** Given text **
The need and compulsion for control is omnipresent. It’s my mind’s reaction to the anxiety. Control everything, and you’ll feel better. It’s a lie, and I know it is. But it doesn’t stop me from wanting that control.
To say Trump’s winning the presidential election was an anxiety trigger is as much of an understatement as saying Ohio is only a little Republican. That loss of control, the feeling of abject helplessness—to know I can do nothing to change those results—eats away at the perimeters of my typical, everyday depressive blackhole, the one that tells me to stay in bed, to not shower, to not try. When everything can’t be fixed at once, then it’s settled: fix nothing. Do nothing.
For the people lucky enough to never experience chronic anxiety or depression, know this: there are always small things we can do to fight our illness. But having the energy or mental fortitude to even attempt to do those things is a whole separate issue. For those who suffer from very debilitating absolutist thinking, the pressure of needing to repair everything that’s broken is so intense that nothing short of perfection is acceptable, and because that in itself is unattainable, the fight is lost before it can begin.

Rows of pointing data:
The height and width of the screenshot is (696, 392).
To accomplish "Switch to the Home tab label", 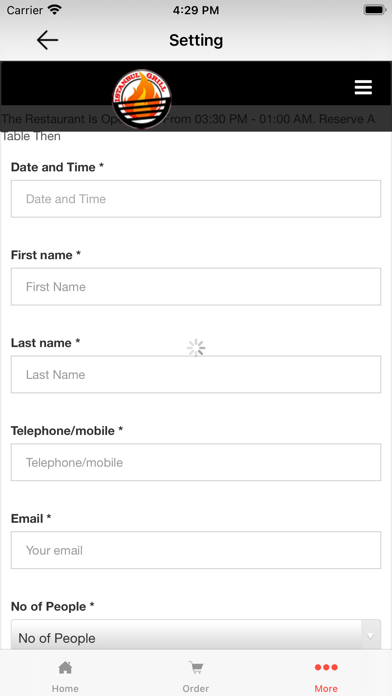I will (65, 688).
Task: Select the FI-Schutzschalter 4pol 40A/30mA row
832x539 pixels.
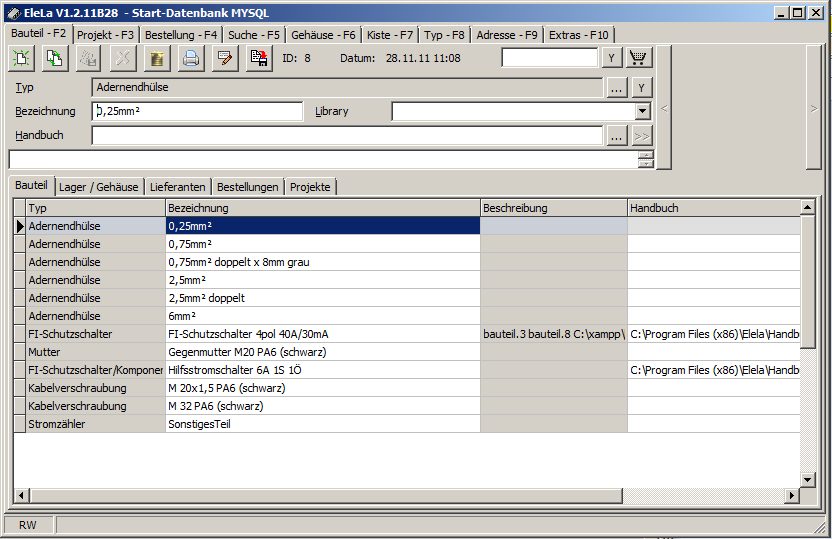Action: click(x=322, y=334)
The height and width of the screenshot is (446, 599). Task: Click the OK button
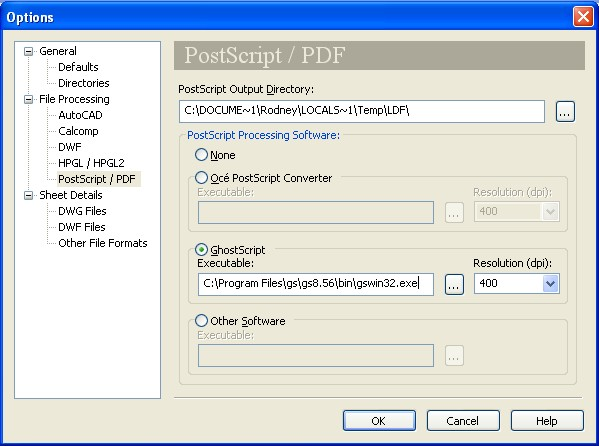point(379,421)
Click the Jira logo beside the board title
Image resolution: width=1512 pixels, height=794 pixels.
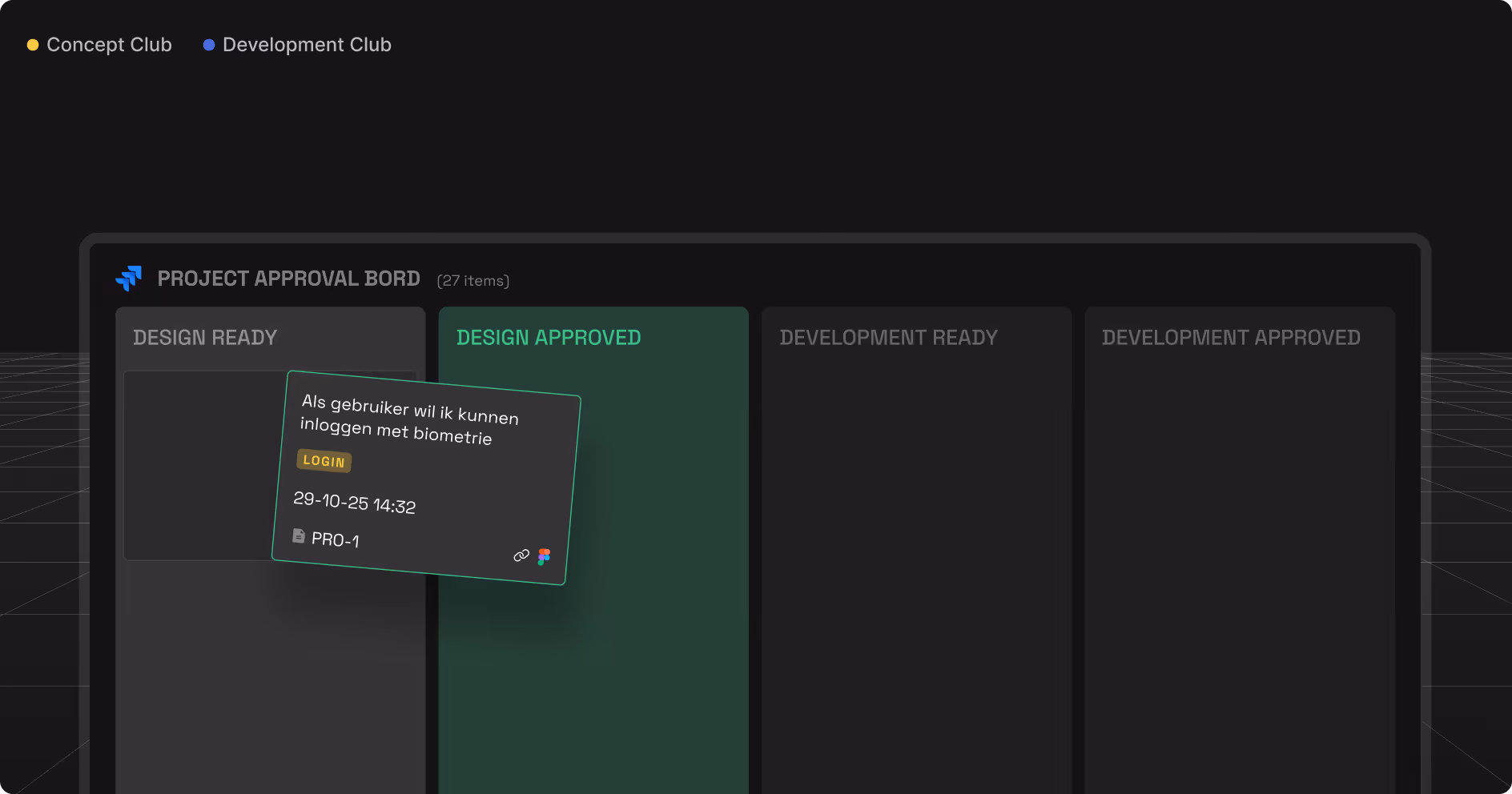129,278
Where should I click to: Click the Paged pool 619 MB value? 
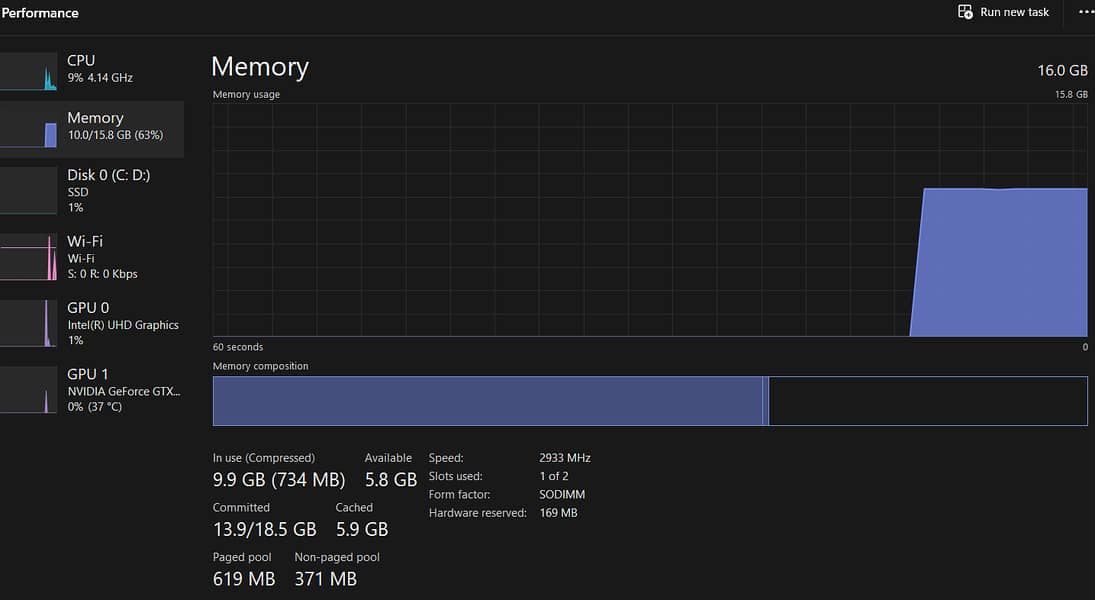pyautogui.click(x=243, y=578)
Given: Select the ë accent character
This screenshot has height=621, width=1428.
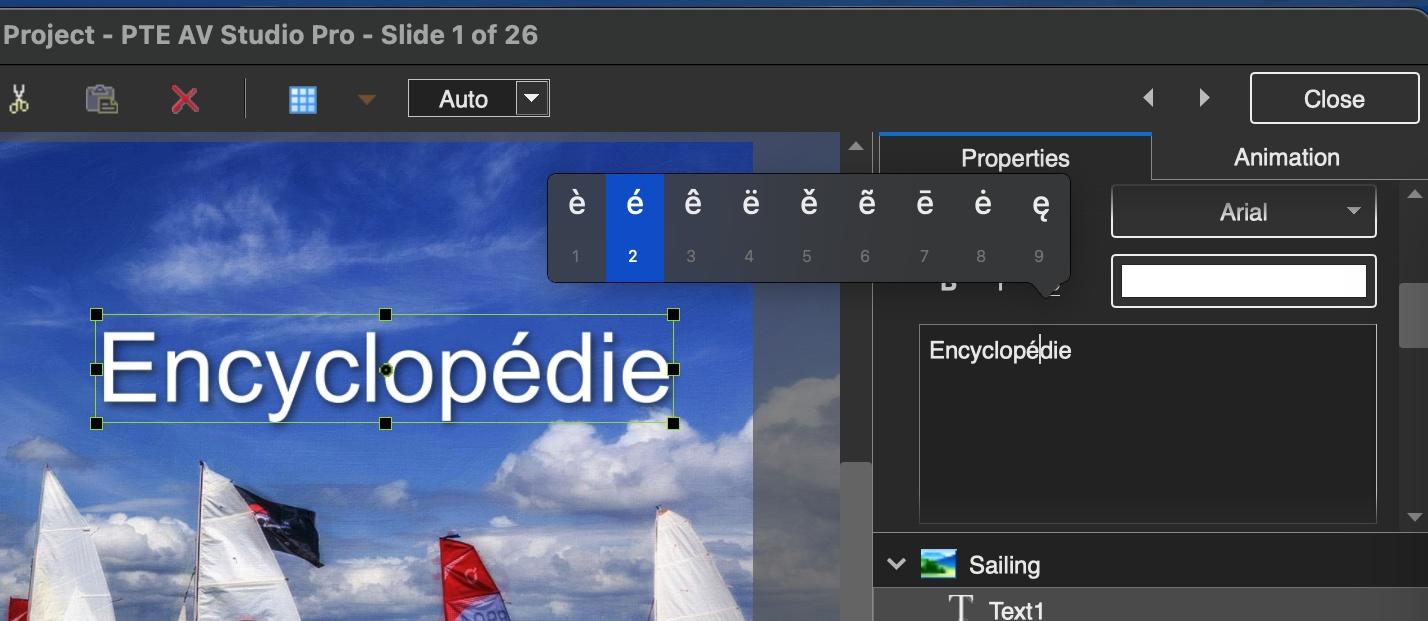Looking at the screenshot, I should 750,227.
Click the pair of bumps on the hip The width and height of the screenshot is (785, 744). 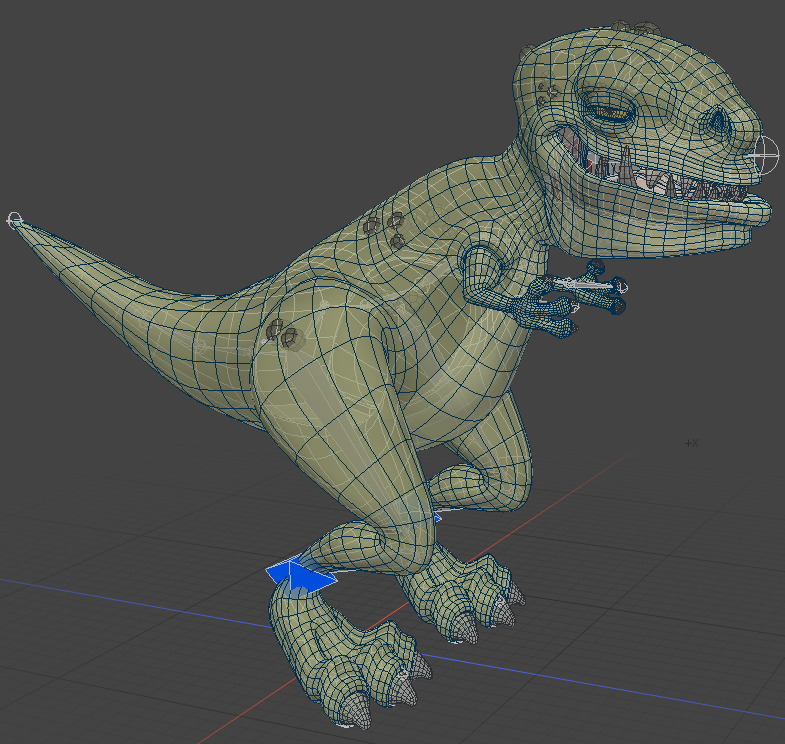[x=283, y=334]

** To be done **
(A) Quote the passage on anxiety and control between "To say Trump’s" and "nothing. Do nothing.", inclusive.
(B) Answer these from the passage on anxiety and control:
(i) What does the writer call the mind's reaction to the anxiety?
(ii) Which state appears in the comparison about understatement?
(iii) What three things does the depressive blackhole tell the writer to do or not do?
(C) Proceed with the passage on anxiety and control, starting after its last sentence.
You won't need the records for any of this.

** Outputs in order **
(A)
To say Trump’s winning the presidential election was an anxiety trigger is as much of an understatement as saying Ohio is only a little Republican. That loss of control, the feeling of abject helplessness—to know I can do nothing to change those results—eats away at the perimeters of my typical, everyday depressive blackhole, the one that tells me to stay in bed, to not shower, to not try. When everything can’t be fixed at once, then it’s settled: fix nothing. Do nothing.

(B)
(i) The need and compulsion for control.
(ii) Ohio.
(iii) To stay in bed, to not shower, and to not try.

(C)
That’s what this election feels like. My anger and rage and desperation kept me kicking for a few days, but I have slumped over. I feel all-consuming defeat. Especially after seeing everything he promised continue to play out, and everything he lied about—that so many of us knew he was lying about—reveal itself, I want nothing more than to hide under my covers for four years and numb myself out.
I know that is not a viable option. I know how badly we need to fight right now. But goddamn, I am struggling. And I am trying so hard to tell myself that that’s okay, because right now, struggling is the best many of us can do.